** MATERIAL FOR THE TASK follows **

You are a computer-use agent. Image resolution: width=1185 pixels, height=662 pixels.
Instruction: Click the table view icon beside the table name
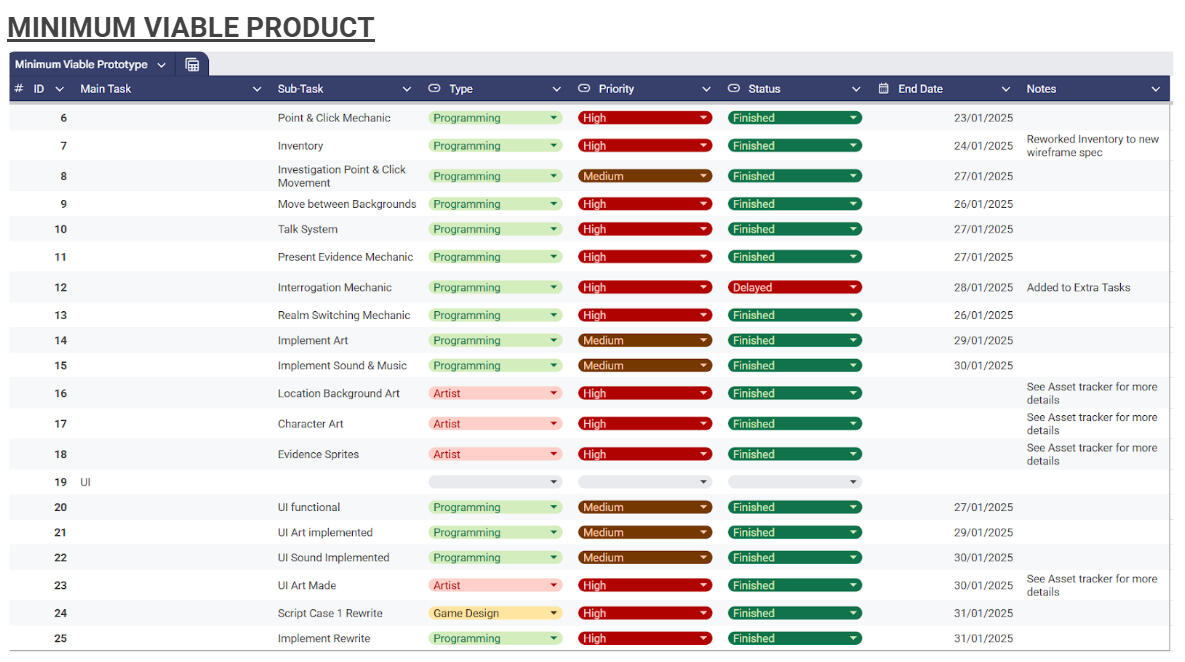(x=192, y=65)
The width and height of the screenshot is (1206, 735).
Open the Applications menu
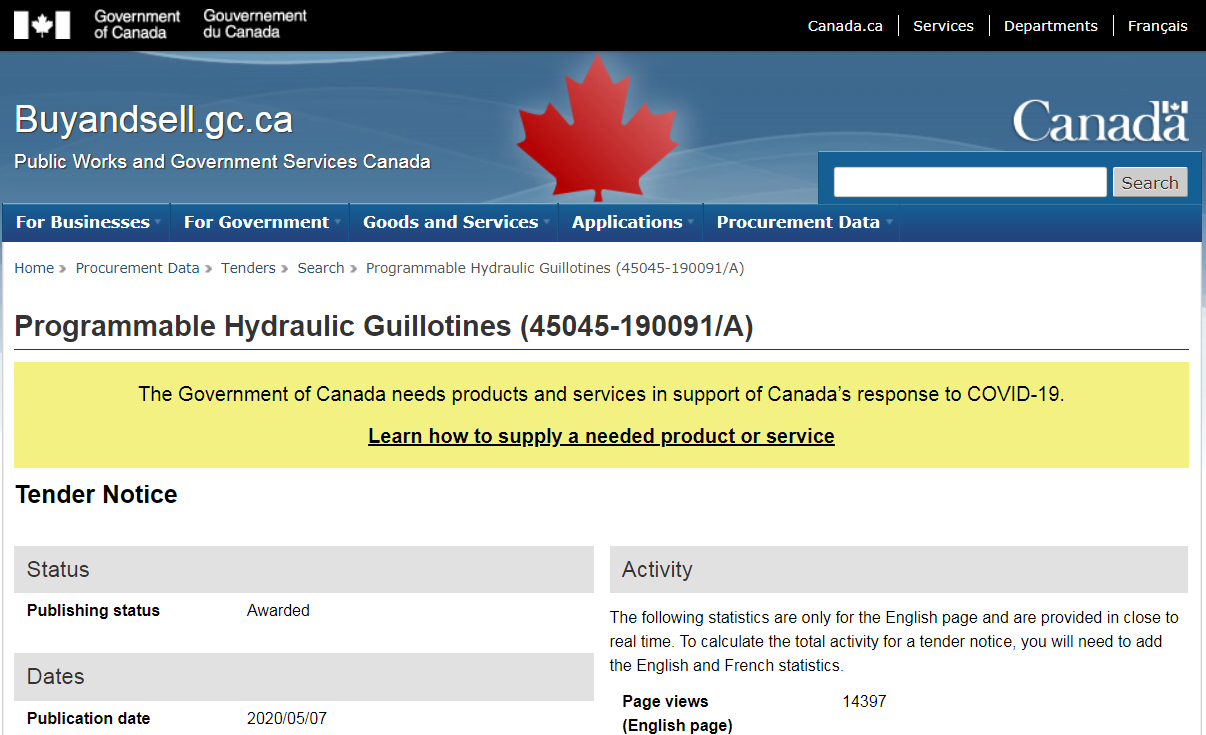click(x=630, y=222)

** End of MATERIAL FOR THE TASK **

## [PROBLEM DETAILS]
Without the pictures, return the whole of the data exactly as given.

## [WORKED SOLUTION]
You are a computer-use agent. Image resolution: width=1185 pixels, height=662 pixels.
Instruction: Click the table view icon beside the table name
(x=192, y=65)
The width and height of the screenshot is (1206, 735).
Open the Applications menu
click(x=630, y=222)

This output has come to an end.